Часы пробили полночь. Зазвучал гимн, и ритм движения фигур изменился. Серафим поискал глазами деву. Она сидела у окна, отгородившись от зала стеклянной створкой, и костяшками пальцев отбивала такты музыки. Худощавые, изящно очерченные руки, высокая шея, смуглое скуластое лицо. Возникло ощущение, что он уже видел ее где-то, и эти несколько угловатые движения, подчиняющие себе мелодию, и эту улыбку, и эти глаза с прозеленью, на дне которых вспыхивали и гасли искорки.

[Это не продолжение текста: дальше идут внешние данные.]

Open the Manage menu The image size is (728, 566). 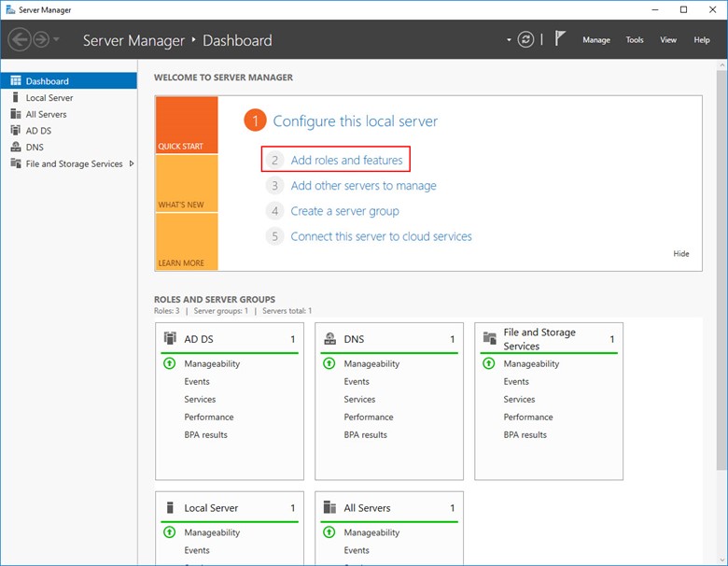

Как-то вдруг ему стало холодно. Он оглянулся на дверь, потом перевел взгляд на портрет. От него осталась только рама. Вместо лица рыжеволосой девы зияло пустое место. Недоумевая, он обернулся. В створке стекла все еще рисовалась фигура девы, тонко очерченное лицо, глаза с застывшими на дне отражениями, губы, словно лепестки, слегка припухшие, совсем детские. Лишь двусмысленная граница стекла, прозрачная и отражающая, отделяла их. Дева слегка склонилась над геранями в горшках. Поза полная беспокойства…
Где-то глухо, обрывисто хлопнула дверь. Створка и заточенная в ней фигурка девы заколыхались, как отражения на воде. Случайный отсвет обрисовал ее совершенно иначе. Отсвет погас и она исчезла. Призрак. Тень. Мечта…
Как-то нелепо всхлипнув, Серафим очнулся. В камере было душно и сумрачно.
— Удивлены?.. это опять я… — Фома придвинулся к Серафиму. — Я здесь уже второй день… а вы давно здесь?..
— Даже не знаю… — пробормотал Серафим, все еще в сонном оцепенении.
— Что там слышно, что говорят?.. — К ним подполз незнакомец малого роста, почти карлик, с лицом изрытым оспой.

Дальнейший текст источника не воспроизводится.